ジェンダー的 SF ミステリーにおける同性愛に関する記述――『BG、あるいは死せるカイニス』

BG、あるいは死せるカイニス (ミステリ・フロンティア)

人間は全て女性として生まれ、一部のみが男性化する、という世界を舞台とした SF ミステリー。佳作だと思うが、いくつか気になる点があった。

特に気になったのは、以下の同性愛についての記述だ。

仕方がないから女同士で擬似的に快感を得ようとする。それがレズビアンだ。

――74頁


この記述については3つの解釈が成り立ちうるだろう。

  1. 作者が同性愛をそのようなものとして捉えている。
  2. この世界では同性愛とはそのようなものである。
  3. この世界では同性愛とは常識的にその様なものとして捉えられている。あるいは少なくとも語り手である遙はそう捉えている。

同性愛は異性愛について補充的なものである、という考え方は誤っている、と私は考えるから、(1)であるならばこれは全く問題のある記述だろう。また、(2)の場合も現実における閉鎖的な同性社会における同性愛との関連で考えると、あまり適当な設定とは言えない、と思われる。(3)であるならば、とりあえず表現としては問題はない。そこにおいて問題提起を行うか行わないか、というのは作者の裁量に任せられるべき部分だろう。

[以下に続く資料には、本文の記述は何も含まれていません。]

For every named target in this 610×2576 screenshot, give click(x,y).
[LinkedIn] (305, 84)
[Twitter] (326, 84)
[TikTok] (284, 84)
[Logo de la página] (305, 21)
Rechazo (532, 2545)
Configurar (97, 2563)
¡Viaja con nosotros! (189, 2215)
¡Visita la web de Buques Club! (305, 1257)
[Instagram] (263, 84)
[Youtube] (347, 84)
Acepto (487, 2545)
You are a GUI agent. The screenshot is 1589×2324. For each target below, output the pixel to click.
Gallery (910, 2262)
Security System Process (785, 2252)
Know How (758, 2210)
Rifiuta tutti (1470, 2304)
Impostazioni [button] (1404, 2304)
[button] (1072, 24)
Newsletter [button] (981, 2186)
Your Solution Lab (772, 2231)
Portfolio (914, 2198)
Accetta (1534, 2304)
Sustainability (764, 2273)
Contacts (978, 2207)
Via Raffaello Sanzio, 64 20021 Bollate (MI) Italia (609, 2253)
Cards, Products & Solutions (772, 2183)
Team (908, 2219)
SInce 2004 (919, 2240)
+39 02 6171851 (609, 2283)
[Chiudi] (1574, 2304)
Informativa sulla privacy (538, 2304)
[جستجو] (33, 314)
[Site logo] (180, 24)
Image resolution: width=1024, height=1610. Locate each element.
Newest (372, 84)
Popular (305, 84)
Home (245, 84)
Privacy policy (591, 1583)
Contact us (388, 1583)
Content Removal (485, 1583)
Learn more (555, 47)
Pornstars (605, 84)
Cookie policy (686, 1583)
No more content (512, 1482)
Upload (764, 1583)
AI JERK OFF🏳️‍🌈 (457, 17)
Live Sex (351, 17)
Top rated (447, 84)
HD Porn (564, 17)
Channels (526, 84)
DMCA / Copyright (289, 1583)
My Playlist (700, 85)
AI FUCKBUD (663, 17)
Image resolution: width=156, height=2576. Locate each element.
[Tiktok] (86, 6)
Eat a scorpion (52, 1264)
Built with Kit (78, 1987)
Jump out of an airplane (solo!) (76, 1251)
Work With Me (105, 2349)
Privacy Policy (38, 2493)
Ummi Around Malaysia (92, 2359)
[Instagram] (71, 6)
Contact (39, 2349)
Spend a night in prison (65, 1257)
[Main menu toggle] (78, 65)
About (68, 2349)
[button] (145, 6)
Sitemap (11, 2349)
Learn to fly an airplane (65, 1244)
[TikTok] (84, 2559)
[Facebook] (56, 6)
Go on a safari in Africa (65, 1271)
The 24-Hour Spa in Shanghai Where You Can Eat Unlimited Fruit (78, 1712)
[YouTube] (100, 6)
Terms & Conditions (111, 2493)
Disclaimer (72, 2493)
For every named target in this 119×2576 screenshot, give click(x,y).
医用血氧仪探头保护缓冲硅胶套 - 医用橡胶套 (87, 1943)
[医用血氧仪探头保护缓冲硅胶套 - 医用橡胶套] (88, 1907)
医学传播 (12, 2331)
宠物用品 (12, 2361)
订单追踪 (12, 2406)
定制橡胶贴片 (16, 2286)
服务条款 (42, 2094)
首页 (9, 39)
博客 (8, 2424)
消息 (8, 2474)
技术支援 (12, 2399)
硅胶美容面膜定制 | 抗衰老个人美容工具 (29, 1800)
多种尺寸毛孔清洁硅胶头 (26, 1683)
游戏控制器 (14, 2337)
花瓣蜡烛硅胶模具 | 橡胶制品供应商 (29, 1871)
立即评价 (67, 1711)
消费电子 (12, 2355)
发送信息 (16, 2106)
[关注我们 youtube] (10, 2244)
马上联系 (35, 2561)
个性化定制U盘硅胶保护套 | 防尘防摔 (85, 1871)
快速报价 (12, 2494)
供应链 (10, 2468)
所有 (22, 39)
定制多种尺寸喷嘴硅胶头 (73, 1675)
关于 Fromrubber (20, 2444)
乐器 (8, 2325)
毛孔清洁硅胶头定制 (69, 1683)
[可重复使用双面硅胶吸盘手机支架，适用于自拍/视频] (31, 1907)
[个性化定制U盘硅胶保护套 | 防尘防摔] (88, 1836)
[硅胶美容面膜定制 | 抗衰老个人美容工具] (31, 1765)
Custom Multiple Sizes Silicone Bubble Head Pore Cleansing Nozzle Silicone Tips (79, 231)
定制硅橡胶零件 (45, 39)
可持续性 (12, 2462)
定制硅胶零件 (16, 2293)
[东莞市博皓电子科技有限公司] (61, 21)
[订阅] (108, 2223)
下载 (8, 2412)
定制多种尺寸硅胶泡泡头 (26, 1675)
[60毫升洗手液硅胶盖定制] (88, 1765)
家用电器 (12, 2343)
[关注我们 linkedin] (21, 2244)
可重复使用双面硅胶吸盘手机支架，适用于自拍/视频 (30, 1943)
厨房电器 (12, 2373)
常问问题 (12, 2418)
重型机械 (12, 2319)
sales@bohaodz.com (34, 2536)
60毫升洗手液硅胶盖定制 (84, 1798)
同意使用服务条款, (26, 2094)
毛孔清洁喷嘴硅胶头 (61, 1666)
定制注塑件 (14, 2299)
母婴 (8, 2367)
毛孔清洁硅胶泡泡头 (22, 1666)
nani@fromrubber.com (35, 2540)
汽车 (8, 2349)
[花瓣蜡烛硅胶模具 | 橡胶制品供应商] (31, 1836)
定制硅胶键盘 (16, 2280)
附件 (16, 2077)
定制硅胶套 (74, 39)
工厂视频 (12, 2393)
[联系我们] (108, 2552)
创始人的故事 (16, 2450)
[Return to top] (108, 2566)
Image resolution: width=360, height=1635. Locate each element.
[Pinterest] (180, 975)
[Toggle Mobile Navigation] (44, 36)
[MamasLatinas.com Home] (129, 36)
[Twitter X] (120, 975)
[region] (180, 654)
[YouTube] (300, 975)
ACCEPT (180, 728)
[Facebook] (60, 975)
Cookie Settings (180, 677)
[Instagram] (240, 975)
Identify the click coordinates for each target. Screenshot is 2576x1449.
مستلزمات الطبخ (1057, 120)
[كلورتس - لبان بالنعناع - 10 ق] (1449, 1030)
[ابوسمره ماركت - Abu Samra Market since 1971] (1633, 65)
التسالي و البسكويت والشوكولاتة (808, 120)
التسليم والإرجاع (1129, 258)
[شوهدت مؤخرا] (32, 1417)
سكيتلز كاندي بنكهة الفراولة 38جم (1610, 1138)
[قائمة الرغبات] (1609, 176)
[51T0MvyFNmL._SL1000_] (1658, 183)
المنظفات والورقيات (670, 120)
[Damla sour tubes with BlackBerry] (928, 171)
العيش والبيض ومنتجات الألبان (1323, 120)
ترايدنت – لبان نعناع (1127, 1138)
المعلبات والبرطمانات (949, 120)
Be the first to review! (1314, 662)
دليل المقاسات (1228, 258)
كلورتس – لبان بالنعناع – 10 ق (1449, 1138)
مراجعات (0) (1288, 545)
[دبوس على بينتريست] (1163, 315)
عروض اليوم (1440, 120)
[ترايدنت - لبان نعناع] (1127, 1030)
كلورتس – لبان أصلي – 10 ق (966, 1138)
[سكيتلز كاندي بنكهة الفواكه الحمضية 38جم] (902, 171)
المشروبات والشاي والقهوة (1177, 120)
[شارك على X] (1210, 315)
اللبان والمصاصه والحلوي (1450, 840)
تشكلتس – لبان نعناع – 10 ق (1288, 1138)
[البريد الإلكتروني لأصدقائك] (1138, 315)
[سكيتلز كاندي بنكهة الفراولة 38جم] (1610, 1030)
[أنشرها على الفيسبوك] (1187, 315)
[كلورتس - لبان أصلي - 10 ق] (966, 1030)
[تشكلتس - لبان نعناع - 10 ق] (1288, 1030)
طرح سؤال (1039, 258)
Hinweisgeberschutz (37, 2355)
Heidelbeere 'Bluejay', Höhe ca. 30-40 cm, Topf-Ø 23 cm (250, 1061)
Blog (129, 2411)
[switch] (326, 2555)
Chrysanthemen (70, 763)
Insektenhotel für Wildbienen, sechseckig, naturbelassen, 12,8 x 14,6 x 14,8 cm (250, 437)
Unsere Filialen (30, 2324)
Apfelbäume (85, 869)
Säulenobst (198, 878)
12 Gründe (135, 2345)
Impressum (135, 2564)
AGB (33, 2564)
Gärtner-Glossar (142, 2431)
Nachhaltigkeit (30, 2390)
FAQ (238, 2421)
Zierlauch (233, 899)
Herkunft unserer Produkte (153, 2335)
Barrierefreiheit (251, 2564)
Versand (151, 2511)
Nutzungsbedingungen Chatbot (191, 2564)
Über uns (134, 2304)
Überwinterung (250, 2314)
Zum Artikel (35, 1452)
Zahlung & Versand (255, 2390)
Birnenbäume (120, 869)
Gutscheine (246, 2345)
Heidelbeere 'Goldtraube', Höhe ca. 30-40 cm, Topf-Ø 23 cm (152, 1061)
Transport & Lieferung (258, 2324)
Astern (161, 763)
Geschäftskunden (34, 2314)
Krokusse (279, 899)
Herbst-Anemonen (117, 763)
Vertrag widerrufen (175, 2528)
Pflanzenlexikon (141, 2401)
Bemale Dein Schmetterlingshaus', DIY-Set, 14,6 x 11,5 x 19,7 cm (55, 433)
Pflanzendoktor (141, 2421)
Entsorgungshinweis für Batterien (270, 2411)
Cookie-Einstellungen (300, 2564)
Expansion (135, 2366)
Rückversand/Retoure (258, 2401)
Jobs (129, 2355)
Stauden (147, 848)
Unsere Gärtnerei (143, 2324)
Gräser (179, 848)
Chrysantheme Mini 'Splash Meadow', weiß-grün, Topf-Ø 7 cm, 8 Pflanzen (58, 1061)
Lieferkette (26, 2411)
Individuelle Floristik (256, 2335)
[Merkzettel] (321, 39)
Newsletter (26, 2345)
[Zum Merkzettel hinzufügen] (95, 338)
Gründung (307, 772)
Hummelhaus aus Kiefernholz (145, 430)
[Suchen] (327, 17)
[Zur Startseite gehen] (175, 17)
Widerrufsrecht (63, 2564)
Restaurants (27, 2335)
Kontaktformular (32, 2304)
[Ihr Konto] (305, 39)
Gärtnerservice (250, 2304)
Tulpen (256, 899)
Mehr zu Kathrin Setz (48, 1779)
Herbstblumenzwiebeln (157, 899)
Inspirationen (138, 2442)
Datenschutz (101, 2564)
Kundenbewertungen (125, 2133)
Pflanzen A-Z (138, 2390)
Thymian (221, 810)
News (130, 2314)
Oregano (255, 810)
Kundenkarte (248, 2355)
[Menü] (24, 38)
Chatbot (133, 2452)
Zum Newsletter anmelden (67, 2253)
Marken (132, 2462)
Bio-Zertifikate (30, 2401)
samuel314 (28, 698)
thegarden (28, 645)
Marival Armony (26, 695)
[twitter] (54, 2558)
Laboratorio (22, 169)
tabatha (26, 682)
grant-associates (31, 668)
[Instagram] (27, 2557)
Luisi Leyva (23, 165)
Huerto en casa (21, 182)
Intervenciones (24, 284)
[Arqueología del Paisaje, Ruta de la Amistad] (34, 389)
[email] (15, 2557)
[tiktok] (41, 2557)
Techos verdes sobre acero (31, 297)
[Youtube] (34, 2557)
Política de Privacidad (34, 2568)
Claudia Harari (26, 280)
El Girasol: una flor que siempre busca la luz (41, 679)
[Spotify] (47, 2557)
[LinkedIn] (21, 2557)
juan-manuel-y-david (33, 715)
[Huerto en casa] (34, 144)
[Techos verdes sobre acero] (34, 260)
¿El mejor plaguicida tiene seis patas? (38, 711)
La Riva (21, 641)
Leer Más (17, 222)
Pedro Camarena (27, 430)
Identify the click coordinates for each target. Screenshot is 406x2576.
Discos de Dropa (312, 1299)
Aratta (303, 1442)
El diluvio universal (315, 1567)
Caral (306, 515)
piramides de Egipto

私は男性であるが、所謂もやしっ子なので、男性であるだけで身体的に powerful である本作の男性たちが、その点においては羨ましく思われる。

しかし、一度関係を持った女性がその後男性化する、というのは異性愛者の男性にとってはどういった感じのするものなのだろうか。もっとも本作の世界においてはポリガミー〔polygamy〕の方が主流だと思われるので、それほど問題ではないのだろう。むしろ現実の「性転換」の方が微妙な問題を孕んでいるのかもしれない。